I love this ancient definition of sacrament from St Augustine. It sums up so much - the outward expression of the journey one has taken.
This definition took on a new power for me last night at the Vigil. On Thursday night we had the Maundy Thursday liturgy, when we re-enact Jesus washing his disciples' feet, and the institution of the Communion. I took small daughter to it: it's a service I love because it marks the transition into the Garden of Gethesemene and Good Friday. It's also highly dramatic - made more so this year because we were both asked to be one of the 12 who stand in for the disciples and get their feet washed. I wasn't expecting this but it was really powerful for her (and me): it was also amazing having a child among the adults, as a really obvious symbol that God's love embraces the youngest and the oldest.

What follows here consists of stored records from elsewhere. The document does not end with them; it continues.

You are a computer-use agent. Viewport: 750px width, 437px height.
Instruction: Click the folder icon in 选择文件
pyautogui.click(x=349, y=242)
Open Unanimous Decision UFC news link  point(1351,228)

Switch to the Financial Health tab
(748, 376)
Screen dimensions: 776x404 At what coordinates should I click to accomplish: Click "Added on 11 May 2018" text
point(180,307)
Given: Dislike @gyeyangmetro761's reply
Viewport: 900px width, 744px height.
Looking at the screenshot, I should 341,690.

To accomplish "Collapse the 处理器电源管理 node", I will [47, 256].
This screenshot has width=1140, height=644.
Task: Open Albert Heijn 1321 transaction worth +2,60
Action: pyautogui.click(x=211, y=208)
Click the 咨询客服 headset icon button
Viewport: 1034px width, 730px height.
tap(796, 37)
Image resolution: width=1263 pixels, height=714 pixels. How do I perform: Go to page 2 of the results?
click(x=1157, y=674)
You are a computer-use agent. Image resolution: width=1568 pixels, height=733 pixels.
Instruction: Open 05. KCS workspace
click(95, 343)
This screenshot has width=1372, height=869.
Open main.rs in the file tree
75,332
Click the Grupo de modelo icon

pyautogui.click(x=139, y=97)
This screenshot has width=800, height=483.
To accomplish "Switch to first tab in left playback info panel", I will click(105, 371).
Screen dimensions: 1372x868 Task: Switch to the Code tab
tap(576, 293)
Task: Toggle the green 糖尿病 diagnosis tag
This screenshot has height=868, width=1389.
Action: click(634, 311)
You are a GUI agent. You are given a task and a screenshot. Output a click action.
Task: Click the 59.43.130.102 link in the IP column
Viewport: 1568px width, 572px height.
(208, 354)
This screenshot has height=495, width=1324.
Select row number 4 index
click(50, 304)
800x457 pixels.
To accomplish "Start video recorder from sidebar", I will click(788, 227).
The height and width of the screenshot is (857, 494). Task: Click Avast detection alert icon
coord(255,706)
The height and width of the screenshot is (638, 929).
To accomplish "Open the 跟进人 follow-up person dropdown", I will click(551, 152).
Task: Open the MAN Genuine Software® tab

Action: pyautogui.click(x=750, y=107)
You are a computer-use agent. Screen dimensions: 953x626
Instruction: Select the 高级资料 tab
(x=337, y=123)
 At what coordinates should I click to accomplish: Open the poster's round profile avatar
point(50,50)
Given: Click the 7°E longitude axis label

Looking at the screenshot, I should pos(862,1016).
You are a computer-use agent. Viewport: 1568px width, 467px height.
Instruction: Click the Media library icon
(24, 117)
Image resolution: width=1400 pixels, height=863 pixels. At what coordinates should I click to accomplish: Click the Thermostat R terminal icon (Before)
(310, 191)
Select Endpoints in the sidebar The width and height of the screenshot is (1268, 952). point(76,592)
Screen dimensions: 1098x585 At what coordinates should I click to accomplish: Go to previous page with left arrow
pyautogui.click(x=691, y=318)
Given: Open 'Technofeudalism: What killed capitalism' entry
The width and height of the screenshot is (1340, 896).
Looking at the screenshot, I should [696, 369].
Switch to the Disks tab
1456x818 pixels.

She said that it tickled a bit but she understood that it was different from having a bath - especially as one of her favourite priests washed her feet.
During the Communion, those who had had their feet washed were invited to stand in the sanctuary behind the altar, which is the first time she has been there. She said to me that it was really beautiful - and it was. Lots of candles, four shimmering silver chalices and patens, the gorgeous high feast vestments: lovely. And then it was all taken away after the Communion: the church was stripped of all its decoration, the altar naked to the sky, and all the lights turned out (including the Baptistery light - the only time in the year that this light is out). The gathering darkness in our big church was a visible symbol of the deepening darkness of what was coming: the loss, the fear, the distress, the betrayal and trial, scourging and crucifixion.
I did my part of the Vigil in the Chapel between 2-3am this morning, and it was a really beautiful time. Staying awake with Jesus in the Garden, and reflecting how all of life is an outward working of the inward grace God has shown us: all of life is sacramental. Jesus' own life was a sacrament, especially Good Friday: working out visibly what had happened in his life long before.